▶ _Given data_
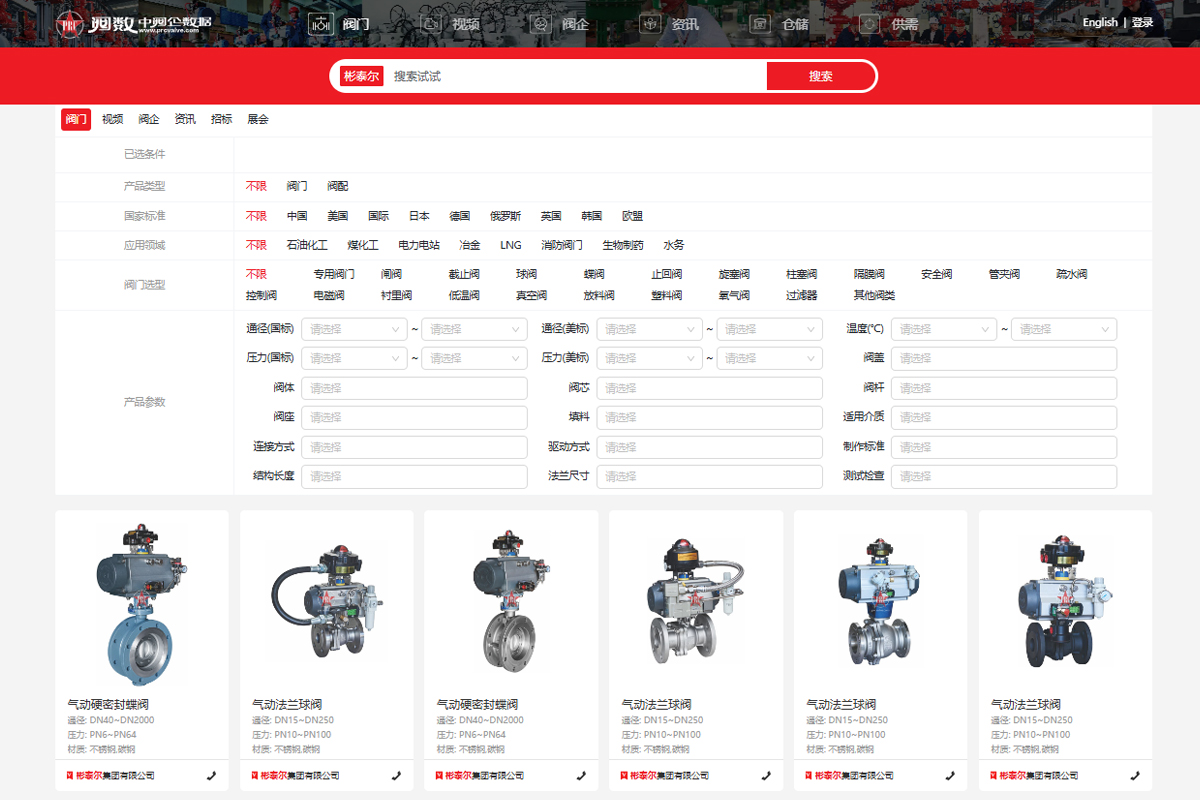The width and height of the screenshot is (1200, 800).
Task: Switch to the 展会 tab
Action: point(258,119)
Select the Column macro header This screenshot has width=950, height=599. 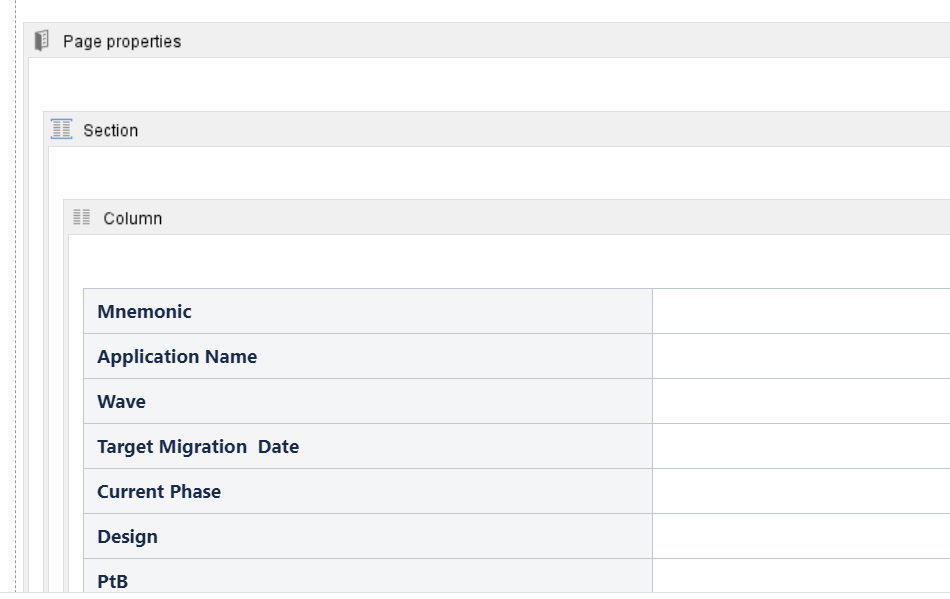click(x=507, y=217)
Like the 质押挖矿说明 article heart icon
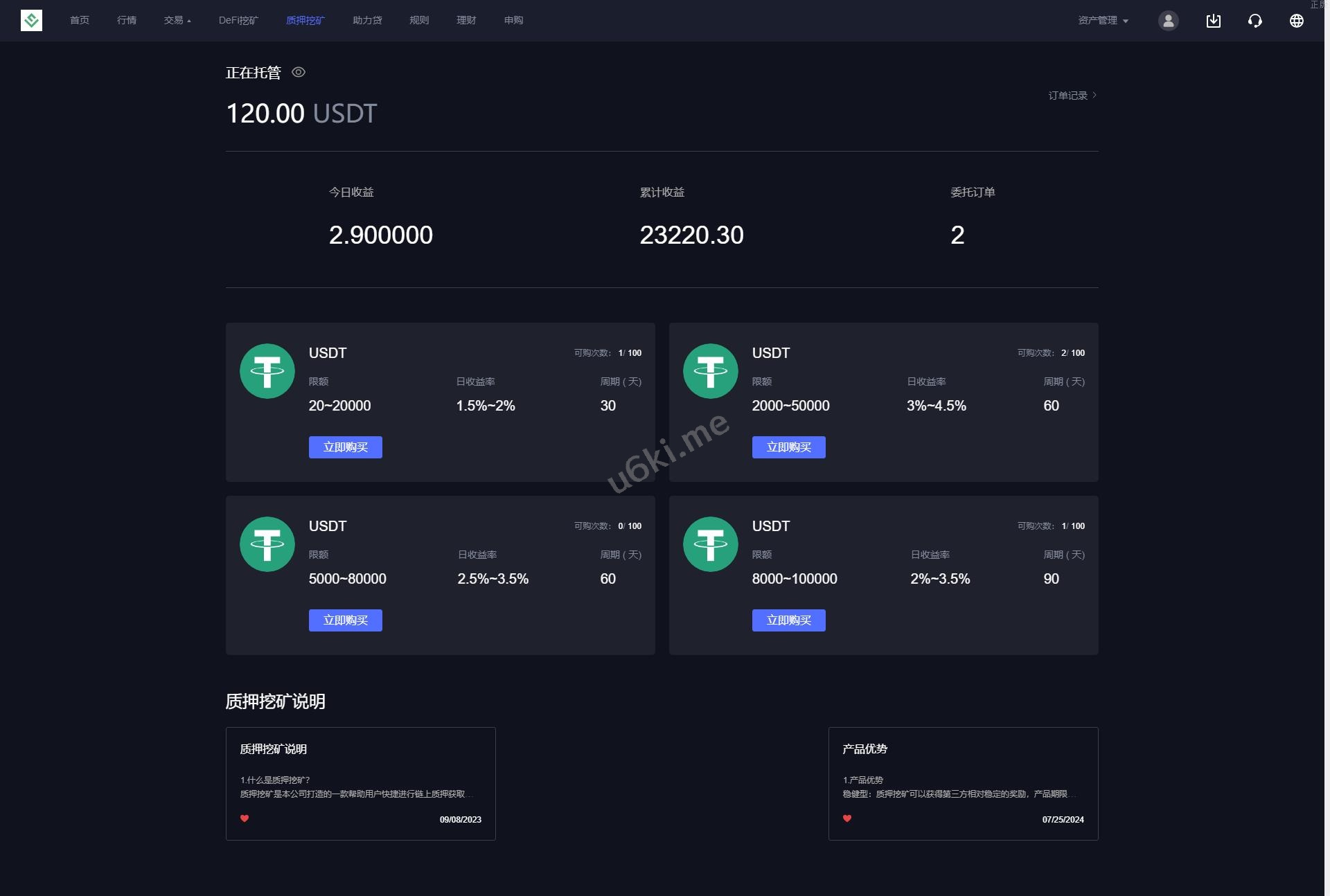1330x896 pixels. (x=245, y=818)
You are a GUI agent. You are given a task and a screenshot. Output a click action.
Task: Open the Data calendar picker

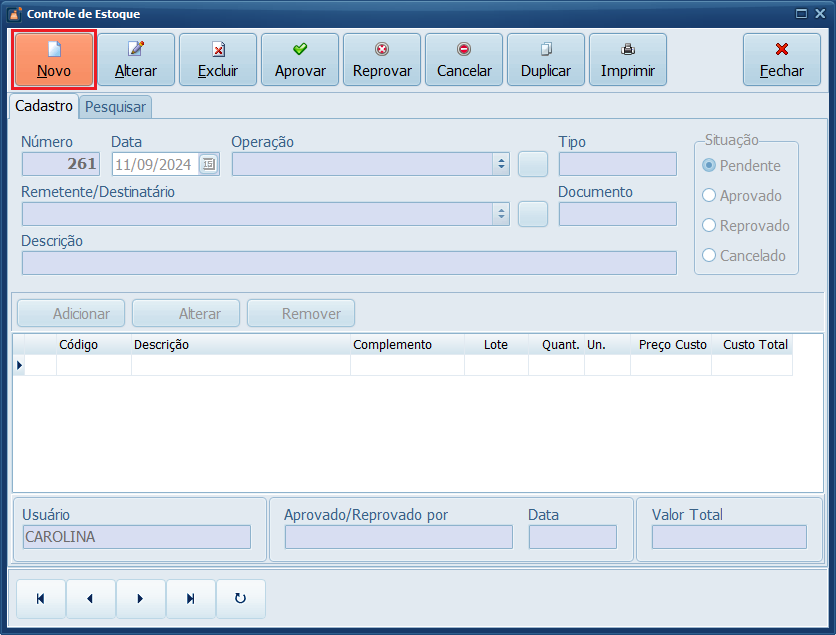click(x=208, y=165)
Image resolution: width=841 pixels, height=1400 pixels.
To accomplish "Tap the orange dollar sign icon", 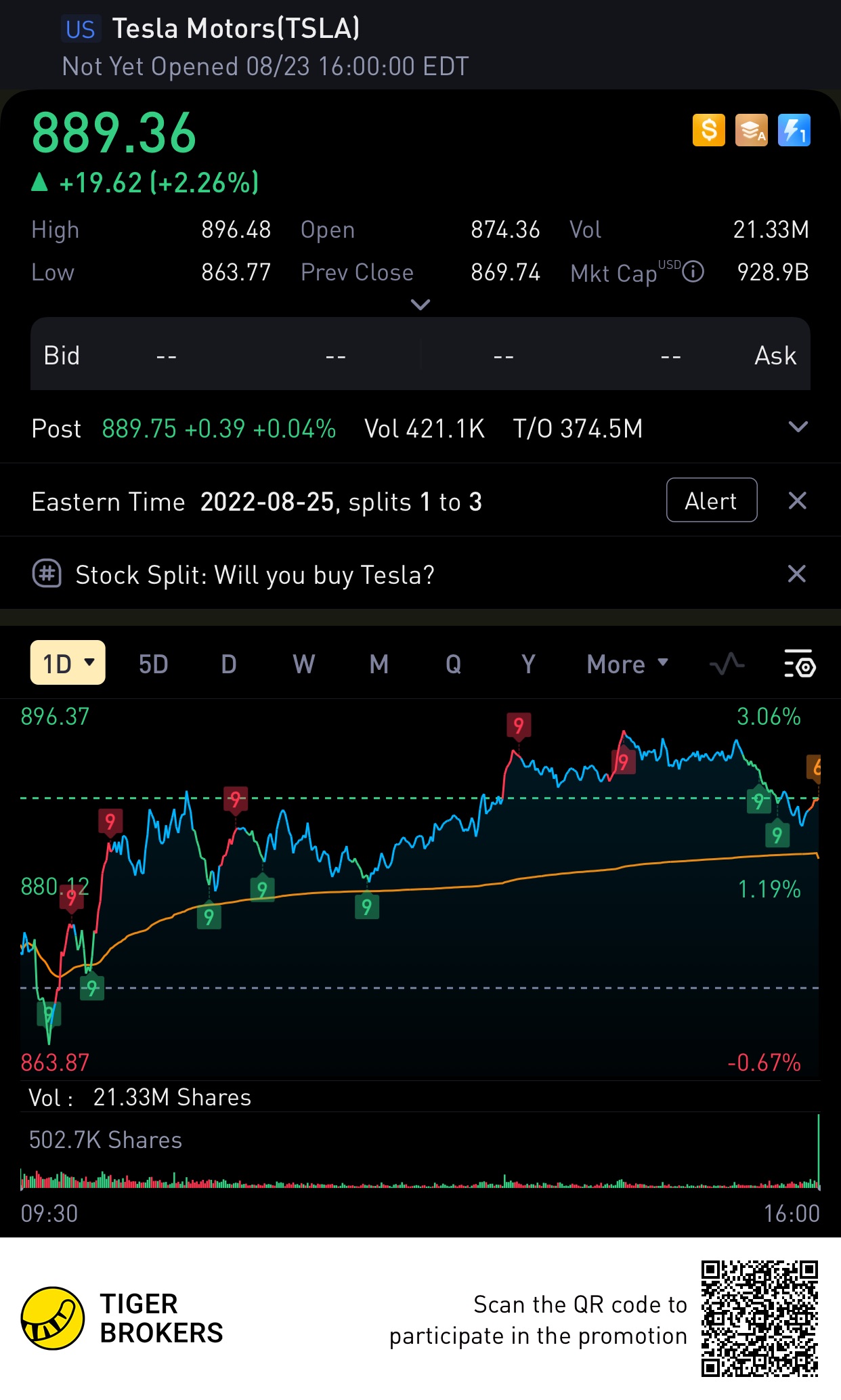I will 709,129.
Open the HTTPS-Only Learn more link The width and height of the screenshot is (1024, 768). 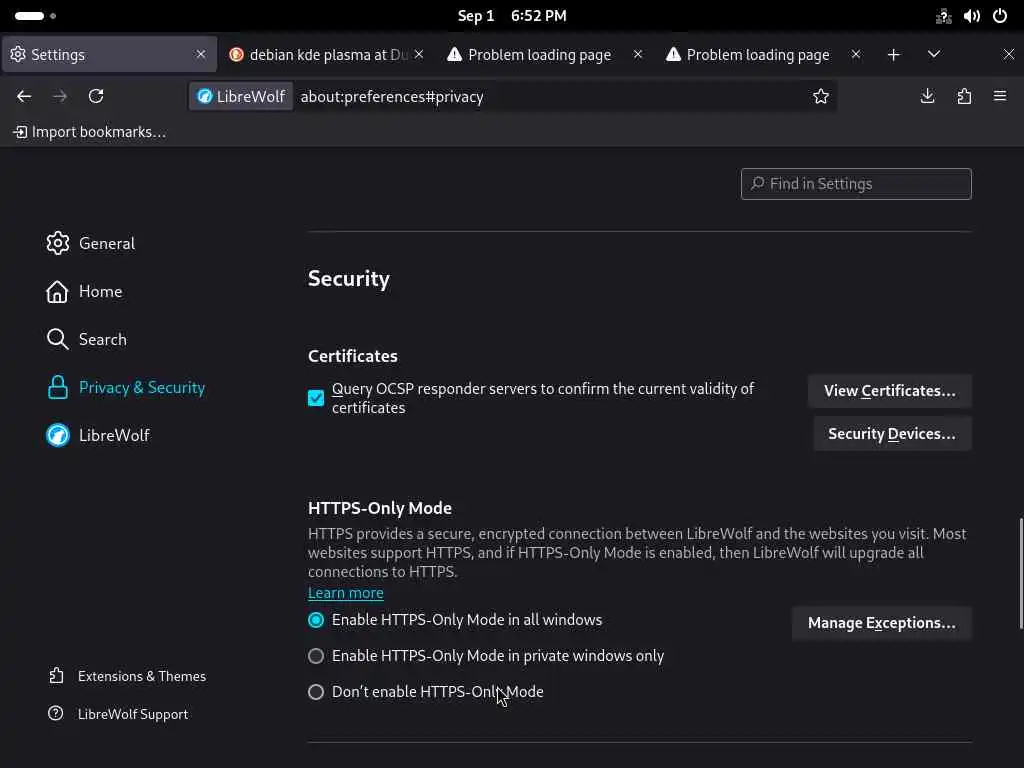coord(346,593)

▶ _Exercise prompt_
Transcribe exactly the lines above, beginning at the one with "Like the 质押挖矿说明 article heart icon" and going up to and including the one with "Image resolution: width=841". Pictures do not belong in the copy.

▶ _Finished task_
Like the 质押挖矿说明 article heart icon
1330x896 pixels. (x=245, y=818)
You are a GUI agent. You are given a task and a screenshot. Output a click action.
Task: Open the Data calendar picker

click(x=208, y=165)
Image resolution: width=841 pixels, height=1400 pixels.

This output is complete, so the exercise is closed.